* _TASK DETAILS_: Pull out each line in the records below that contains the word "Expand", and copy those lines in full.
───── DATA SHOWN
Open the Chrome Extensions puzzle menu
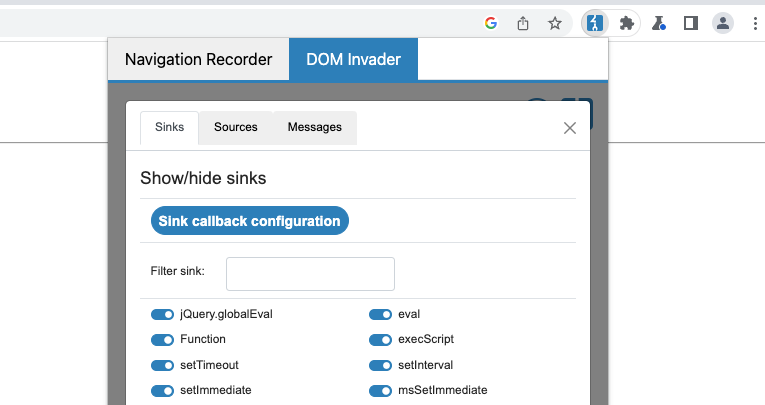This screenshot has width=765, height=405. point(627,23)
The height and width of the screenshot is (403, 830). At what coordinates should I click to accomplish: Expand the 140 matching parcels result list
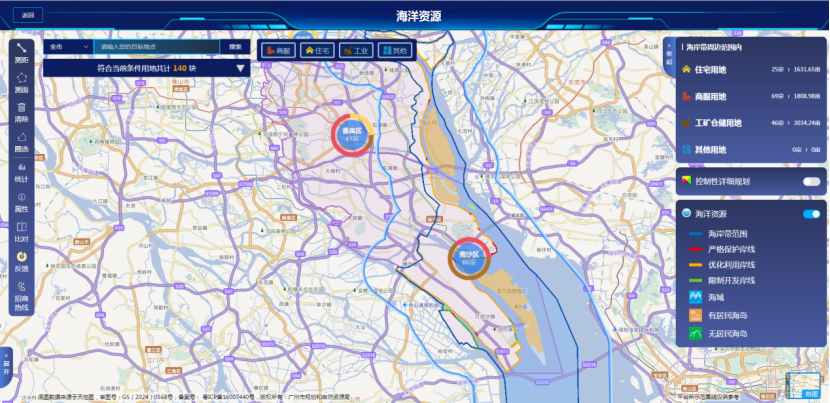(x=241, y=69)
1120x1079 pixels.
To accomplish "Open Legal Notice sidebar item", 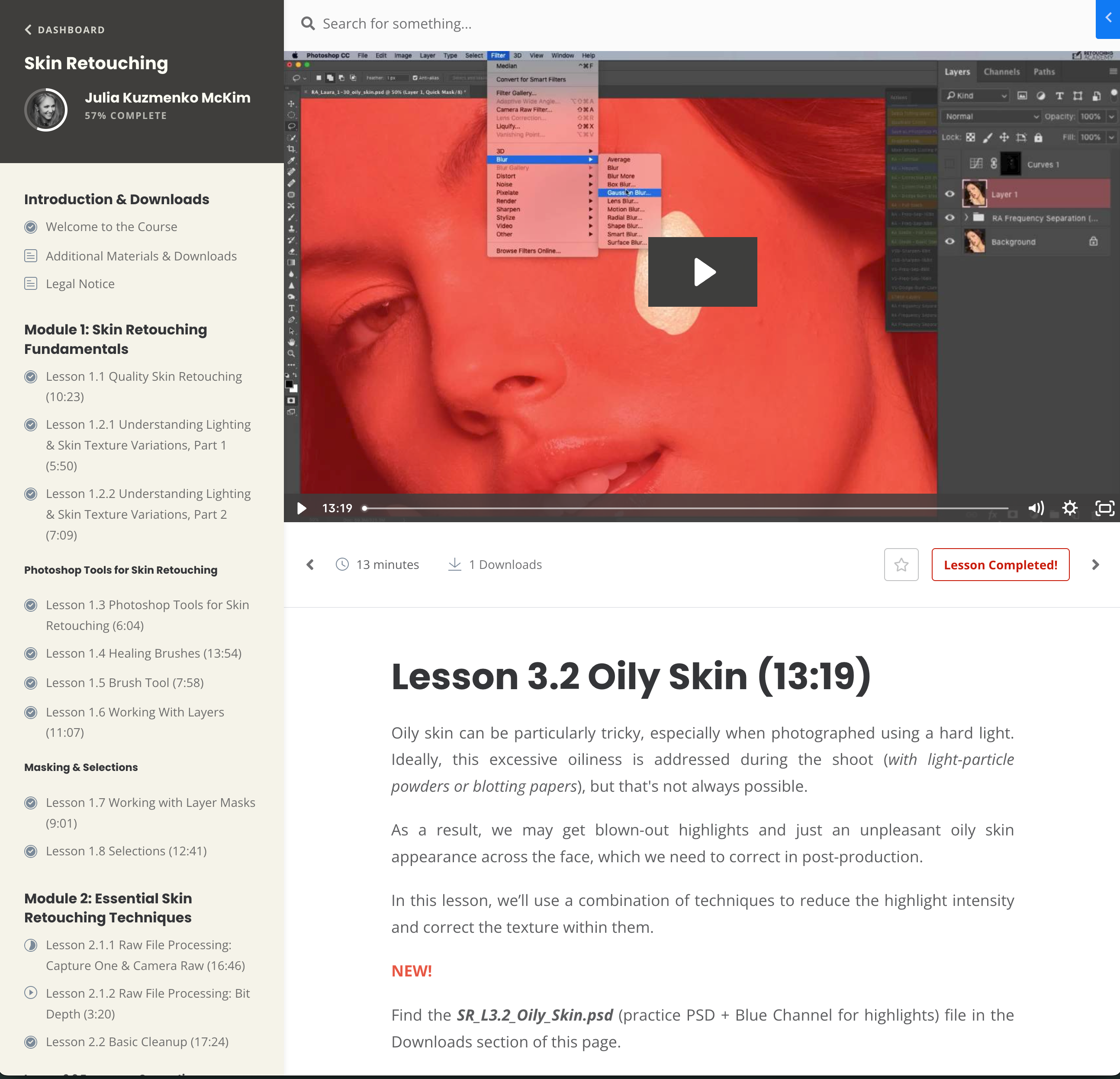I will click(80, 284).
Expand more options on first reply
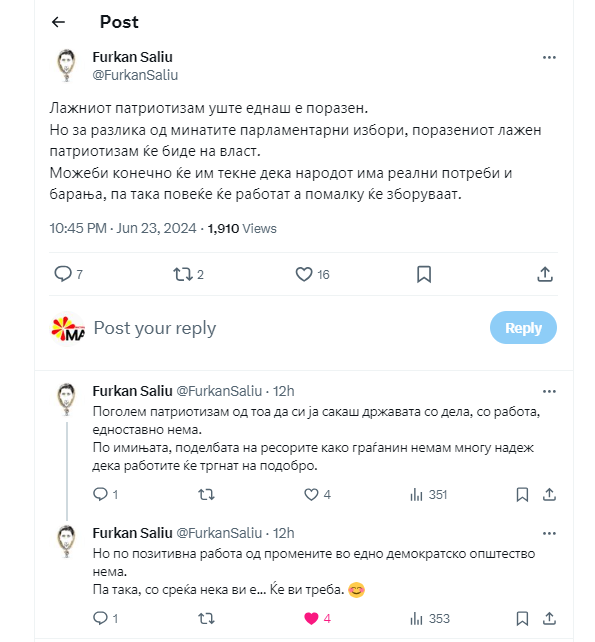Image resolution: width=595 pixels, height=642 pixels. pyautogui.click(x=549, y=391)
──────────
* _RESPONSE TO THE TASK_:
The height and width of the screenshot is (403, 830). At what coordinates should I click to accomplish: Expand the 140 matching parcels result list
Expand more options on first reply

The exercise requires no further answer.